Exercise brief: In the records below, find the lines that include the string "Given" and report how many there are, nothing else.

***** Materials provided *****

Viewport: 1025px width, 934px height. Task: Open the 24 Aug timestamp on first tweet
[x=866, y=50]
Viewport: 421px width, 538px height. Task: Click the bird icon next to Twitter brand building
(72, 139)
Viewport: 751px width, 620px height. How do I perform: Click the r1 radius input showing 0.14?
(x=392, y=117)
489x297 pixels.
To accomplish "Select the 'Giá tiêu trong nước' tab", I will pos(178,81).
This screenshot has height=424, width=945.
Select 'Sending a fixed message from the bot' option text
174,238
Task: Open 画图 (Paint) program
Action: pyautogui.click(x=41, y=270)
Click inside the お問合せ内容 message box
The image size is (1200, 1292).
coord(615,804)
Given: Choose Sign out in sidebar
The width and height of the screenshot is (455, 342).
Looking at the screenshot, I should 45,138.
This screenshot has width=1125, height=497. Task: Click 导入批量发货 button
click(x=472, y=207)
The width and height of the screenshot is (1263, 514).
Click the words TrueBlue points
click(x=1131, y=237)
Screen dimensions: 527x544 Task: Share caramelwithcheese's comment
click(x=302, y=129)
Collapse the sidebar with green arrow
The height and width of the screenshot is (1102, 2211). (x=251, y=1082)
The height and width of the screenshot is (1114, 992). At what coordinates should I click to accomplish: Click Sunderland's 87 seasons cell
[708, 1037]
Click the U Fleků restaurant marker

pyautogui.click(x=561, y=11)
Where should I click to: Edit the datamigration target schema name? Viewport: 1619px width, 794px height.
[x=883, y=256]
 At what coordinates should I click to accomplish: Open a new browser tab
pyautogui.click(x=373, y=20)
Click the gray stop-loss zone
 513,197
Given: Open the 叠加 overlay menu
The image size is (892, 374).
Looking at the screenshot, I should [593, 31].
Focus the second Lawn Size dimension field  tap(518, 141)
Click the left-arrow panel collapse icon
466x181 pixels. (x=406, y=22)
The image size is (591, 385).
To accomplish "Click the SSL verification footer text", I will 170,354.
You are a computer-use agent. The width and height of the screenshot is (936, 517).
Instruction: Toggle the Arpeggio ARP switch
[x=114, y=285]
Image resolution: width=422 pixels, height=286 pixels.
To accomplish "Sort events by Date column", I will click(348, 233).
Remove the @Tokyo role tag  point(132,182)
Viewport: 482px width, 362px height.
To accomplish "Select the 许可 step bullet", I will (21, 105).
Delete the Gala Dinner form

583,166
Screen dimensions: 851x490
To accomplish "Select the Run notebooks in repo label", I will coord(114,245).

*****

Exercise result: 2